The fire flashed and roared, and Barnabas could feel the heat rising within him, and frustration as well. A creature from another r
ealm walked in the dark forest, perhaps as close as the ring of trees. Another was hunting now, flying under the moonlit clouds. And a third lay in waiting in his own body. He stood, his hands hanging at his sides.
Jason moved easily to the music, his sinuous movements aping the flute’s high vibrato. He came close to Barnabas, swaying as he glared at him.
“The monster is in us all,” he said. “Don’t you think I see it in you?”
Barnabas was stunned to silence. In a low voice, more to himself than to anyone, he said, “Do you not fear the Undead?”
But Jason heard the words. “The Undead?” he said. “We are the undead. Aren’t we, children? Because we will live forever. The young love will never die.”
Delighted by the phrase, “We are the undead,” flung across the timbre of the guitar, several of the campers rose to their feet. Charmed by the sound, as though poetry clung to the words, as if some lyric to a song performed by a rock band from hell captured their fancies, first one, then another, reached for a partner, laughed, staggered, all eager to dance.

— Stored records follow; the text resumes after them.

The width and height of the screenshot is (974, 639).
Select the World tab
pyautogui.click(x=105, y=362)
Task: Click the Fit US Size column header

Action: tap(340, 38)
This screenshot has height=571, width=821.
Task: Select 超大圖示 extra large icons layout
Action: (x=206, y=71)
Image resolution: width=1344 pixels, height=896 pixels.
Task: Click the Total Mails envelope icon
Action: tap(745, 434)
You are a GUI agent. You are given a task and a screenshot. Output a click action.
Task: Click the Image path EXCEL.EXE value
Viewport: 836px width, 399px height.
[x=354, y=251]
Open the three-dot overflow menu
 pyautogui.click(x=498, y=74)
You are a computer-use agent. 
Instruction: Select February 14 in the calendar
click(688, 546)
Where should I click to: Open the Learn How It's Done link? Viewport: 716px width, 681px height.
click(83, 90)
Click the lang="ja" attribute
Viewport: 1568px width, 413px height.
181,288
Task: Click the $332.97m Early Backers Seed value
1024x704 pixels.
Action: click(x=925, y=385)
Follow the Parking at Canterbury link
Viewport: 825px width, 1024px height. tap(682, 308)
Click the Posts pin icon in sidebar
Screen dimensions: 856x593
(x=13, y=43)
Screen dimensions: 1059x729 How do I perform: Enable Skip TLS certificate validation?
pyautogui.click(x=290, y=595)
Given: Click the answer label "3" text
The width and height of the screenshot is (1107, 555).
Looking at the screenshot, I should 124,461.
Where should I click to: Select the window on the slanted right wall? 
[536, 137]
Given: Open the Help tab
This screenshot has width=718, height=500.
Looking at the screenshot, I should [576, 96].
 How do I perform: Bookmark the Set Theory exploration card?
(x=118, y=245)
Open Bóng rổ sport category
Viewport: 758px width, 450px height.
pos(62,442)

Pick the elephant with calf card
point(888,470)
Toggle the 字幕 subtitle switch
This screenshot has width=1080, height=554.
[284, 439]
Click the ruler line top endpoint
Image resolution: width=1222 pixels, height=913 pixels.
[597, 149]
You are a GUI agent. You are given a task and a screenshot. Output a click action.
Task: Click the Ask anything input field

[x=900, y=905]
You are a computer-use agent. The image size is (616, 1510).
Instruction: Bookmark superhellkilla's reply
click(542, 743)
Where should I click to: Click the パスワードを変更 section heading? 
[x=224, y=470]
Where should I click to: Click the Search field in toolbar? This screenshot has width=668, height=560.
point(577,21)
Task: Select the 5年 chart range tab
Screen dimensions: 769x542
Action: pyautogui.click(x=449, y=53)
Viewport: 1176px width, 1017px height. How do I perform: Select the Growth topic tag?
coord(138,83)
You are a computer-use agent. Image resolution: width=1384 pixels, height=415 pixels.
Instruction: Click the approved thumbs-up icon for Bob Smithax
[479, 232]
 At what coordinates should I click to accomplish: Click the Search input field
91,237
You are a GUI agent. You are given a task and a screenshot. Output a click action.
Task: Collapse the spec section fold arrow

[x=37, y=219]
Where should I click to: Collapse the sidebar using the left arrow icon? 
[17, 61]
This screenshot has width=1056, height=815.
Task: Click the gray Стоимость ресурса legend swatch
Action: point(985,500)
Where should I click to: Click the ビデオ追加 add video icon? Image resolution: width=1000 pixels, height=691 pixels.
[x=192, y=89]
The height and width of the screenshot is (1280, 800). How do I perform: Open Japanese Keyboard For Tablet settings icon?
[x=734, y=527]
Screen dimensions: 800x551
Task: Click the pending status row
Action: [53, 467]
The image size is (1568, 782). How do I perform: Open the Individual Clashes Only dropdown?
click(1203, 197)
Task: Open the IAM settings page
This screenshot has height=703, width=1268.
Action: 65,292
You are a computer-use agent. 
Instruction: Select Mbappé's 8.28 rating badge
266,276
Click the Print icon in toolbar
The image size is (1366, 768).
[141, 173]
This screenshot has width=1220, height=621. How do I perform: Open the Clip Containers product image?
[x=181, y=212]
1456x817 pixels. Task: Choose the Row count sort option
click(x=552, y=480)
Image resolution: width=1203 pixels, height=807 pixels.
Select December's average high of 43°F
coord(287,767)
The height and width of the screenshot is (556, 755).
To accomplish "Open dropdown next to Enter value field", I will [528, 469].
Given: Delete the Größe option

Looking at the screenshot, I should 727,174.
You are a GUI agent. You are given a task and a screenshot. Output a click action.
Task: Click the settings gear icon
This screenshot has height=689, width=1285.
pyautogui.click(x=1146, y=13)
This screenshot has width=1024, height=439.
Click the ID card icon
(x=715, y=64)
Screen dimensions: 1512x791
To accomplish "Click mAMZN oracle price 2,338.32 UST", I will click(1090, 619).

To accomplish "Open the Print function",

Bodies stooped and twirled, then nestled together, hips meshed, as sprays from the fire whirled in the air. It was a bonfire now, battling the raindrops coming down in a fine mist. The guitar player coaxed a hard rhythm from his instrument, and the flute whined a high, thin melody, as soft rain began to fall.
“We are the non-dead, we are the undead, and we shall never die,” cried a girl and, reaching for a spent ember, brandished it aloft like a baton. When she saw the black on her hands, she laughed and smeared her face with the charcoal. The other dancers followed her lead and, delighted by her sooty mask, transformed themselves into cavorting minstrels, wide eyes peering from faces streaked with pitch. Some ran into the forest and returned with armloads of leaves which they tossed into the air, and the leaves fell like ashes, clung to damp bodies and tangled hair. Where once there had been flower children, now garish apparitions appeared, and they cried again and again, “We are the Undead. We shall never die.”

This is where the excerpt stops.